Au 13 août 2025, l’indice atteignait 1562,3 points, indique Blick. Cela correspond à une hausse de 8,5 % depuis janvier et de 12 % sur un an. Par comparaison, le Swiss Market Index (SMI) n’a progressé que de 3,3 % sur la même période, et le Swiss Performance Index (SPI) de 7,8 %. Depuis sa création en 2017, le Numindex a grimpé de 56 %, malgré des fluctuations marquées comme en décembre 2018 (910 points) ou en mai 2022 (1908 points).
La rareté croissante de certaines pièces stimule les prix. Le Vreneli en or de 10 francs, composé à 90 % d’or et pesant 3,2 grammes, se négocie aujourd’hui autour de 496 francs, contre 295 francs en 2019. Ce montant dépasse de 244 francs la simple valeur de son métal.
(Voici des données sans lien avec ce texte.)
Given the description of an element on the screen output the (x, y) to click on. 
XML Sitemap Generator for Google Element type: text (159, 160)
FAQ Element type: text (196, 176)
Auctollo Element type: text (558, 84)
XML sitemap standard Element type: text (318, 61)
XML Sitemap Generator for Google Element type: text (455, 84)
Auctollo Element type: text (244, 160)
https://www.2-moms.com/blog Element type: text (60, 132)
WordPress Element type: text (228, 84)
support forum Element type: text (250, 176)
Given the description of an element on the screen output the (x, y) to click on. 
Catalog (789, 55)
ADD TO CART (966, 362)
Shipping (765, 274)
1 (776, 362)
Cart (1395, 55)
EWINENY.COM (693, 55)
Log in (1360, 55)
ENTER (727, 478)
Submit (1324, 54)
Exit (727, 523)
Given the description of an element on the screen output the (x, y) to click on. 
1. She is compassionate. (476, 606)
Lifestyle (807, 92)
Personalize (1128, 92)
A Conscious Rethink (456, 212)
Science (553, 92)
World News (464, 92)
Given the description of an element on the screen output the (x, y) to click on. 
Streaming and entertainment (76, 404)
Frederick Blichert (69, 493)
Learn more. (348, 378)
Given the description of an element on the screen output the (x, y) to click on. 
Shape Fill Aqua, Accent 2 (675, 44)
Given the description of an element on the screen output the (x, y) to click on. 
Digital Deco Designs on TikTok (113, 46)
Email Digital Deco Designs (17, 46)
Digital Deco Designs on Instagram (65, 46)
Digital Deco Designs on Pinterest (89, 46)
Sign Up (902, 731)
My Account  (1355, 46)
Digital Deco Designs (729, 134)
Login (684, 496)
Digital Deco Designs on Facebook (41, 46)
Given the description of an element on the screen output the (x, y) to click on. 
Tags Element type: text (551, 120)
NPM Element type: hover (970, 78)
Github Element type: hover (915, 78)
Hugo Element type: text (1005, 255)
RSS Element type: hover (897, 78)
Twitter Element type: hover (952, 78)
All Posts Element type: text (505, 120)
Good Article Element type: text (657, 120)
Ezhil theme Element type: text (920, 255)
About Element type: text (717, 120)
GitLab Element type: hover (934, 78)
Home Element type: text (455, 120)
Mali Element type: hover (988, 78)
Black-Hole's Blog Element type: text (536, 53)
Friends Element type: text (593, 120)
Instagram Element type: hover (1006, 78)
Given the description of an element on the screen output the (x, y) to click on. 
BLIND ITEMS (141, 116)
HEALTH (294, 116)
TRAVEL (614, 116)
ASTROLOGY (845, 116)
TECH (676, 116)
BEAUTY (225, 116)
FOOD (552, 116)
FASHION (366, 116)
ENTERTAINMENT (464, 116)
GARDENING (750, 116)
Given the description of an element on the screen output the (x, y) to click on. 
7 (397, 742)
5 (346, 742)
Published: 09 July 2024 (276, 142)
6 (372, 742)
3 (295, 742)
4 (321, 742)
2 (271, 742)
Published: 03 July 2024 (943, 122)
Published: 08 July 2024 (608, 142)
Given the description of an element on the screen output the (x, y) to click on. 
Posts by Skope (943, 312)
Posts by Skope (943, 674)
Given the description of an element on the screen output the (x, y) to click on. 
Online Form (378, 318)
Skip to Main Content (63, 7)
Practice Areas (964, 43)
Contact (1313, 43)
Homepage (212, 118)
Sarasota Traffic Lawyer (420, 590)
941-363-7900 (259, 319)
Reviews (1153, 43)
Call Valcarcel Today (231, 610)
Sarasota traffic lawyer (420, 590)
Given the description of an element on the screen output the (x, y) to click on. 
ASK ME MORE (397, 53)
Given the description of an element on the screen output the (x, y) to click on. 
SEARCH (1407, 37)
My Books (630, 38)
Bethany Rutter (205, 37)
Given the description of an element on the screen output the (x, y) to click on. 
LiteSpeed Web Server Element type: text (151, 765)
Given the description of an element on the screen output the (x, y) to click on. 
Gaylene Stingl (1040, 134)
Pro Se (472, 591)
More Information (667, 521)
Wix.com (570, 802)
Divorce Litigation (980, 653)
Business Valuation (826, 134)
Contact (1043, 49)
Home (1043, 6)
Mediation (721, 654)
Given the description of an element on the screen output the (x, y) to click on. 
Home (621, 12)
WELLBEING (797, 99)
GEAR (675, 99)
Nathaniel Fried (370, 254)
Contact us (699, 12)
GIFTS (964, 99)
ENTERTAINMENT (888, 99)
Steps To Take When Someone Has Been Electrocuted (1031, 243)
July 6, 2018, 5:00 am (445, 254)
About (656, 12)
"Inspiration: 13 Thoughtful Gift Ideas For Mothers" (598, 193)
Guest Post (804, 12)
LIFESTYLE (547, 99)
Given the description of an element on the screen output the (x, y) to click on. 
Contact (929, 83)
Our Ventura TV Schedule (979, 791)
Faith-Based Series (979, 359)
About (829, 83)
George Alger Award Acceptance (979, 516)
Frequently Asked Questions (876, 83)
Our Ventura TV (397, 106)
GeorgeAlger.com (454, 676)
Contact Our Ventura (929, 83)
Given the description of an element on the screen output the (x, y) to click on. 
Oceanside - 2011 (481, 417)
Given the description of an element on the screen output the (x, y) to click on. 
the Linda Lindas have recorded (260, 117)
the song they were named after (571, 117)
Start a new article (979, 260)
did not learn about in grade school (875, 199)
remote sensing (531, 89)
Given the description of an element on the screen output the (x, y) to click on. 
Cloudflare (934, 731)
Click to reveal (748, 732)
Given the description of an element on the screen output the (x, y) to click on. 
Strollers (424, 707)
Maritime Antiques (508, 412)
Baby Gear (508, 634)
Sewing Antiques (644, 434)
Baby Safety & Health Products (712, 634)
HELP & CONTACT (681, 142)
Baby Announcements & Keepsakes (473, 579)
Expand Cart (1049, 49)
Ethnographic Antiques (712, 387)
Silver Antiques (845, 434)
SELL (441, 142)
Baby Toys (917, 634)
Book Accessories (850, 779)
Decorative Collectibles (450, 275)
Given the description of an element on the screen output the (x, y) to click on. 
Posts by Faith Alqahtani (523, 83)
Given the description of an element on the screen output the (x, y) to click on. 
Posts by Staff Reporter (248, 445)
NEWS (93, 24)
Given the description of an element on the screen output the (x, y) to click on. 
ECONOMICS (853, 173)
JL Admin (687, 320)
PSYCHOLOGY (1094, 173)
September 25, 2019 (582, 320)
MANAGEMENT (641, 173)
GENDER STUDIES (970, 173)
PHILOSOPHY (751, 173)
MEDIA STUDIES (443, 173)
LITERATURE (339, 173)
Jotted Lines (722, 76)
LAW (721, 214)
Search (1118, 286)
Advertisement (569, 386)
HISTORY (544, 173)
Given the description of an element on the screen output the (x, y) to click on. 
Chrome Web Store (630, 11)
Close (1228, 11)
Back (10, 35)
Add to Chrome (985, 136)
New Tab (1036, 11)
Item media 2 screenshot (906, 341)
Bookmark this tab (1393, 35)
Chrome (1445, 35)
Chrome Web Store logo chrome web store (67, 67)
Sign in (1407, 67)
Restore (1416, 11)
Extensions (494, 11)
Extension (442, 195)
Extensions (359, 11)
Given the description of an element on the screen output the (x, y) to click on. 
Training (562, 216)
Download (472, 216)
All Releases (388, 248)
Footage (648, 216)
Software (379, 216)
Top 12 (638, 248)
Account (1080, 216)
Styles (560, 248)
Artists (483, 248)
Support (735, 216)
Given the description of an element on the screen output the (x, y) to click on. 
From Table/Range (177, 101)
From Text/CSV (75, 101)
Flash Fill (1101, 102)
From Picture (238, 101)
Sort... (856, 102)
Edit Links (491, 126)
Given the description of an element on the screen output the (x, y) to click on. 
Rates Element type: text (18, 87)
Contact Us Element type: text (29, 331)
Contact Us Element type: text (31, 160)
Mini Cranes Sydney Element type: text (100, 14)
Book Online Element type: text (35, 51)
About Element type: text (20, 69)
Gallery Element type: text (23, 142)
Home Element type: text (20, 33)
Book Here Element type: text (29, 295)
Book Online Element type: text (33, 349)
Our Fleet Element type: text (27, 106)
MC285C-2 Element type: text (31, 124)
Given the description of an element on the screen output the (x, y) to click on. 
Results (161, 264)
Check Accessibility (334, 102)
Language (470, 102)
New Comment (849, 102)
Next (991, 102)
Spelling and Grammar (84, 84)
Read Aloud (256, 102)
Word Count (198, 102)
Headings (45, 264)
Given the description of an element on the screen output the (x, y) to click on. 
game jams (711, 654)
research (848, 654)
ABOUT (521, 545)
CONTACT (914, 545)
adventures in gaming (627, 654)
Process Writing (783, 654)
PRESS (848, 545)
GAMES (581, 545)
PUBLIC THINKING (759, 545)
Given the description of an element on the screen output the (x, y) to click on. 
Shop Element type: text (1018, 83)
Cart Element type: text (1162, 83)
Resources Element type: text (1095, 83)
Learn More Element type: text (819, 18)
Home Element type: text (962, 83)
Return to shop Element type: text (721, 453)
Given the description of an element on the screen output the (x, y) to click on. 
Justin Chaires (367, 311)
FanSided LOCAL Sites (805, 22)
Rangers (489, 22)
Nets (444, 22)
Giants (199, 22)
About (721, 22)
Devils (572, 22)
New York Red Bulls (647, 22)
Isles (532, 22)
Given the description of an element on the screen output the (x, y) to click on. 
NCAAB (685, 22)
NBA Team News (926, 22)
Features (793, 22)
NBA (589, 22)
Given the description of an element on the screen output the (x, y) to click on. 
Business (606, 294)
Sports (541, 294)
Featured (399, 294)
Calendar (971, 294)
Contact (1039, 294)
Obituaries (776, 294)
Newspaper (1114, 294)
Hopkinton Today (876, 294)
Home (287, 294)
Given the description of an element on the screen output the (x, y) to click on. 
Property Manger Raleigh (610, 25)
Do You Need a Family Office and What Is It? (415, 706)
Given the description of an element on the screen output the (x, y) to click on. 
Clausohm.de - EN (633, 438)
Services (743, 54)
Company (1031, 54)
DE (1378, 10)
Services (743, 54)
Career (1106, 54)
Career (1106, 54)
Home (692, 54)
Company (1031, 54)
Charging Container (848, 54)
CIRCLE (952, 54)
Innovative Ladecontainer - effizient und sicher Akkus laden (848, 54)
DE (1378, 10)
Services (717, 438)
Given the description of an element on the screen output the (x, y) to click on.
Quant à la pièce de 5 francs en argent de 1922, elle atteint 262 francs, après avoir culminé à 400 francs en mai 2024. Même les pièces en qualité intermédiaire trouvent preneur, signe d’un marché dynamique où la rareté pèse plus que la perfection de l’état de conservation.
Un marché tangible dans un climat incertain
Le succès du Numindex repose sur plusieurs facteurs durables. Tout d’abord, l’attrait croissant des métaux précieux, notamment l’or, renforcé par les achats massifs des banques centrales et la persistance de taux d’intérêt bas. Ensuite, la faible volatilité des pièces de collection comparée aux actions. Enfin, l’intérêt historique et symbolique de ces objets, qui leur confère une double valeur, financière et patrimoniale.
Selon Michael Zagorowski, les pièces constituent un placement perçu comme « sûr » dans un environnement économique instable. Le fait qu’aucune nouvelle frappe ne vienne élargir l’offre garantit la stabilité de ces actifs. Les collectionneurs se tournent désormais vers des pièces en qualité « excellente » ou « très bonne », voire inférieure, ce qui contribue à soutenir les prix de marché.
L’absence actuelle d’un produit financier répliquant le Numindex limite encore son accessibilité. Pourtant, l’idée d’un instrument d’investissement combinant valeur métallique et prime numismatique fait son chemin. Ce projet pourrait rendre les placements en pièces de collection plus simples à intégrer dans des portefeuilles diversifiés, sans nécessiter une expertise approfondie du marché numismatique.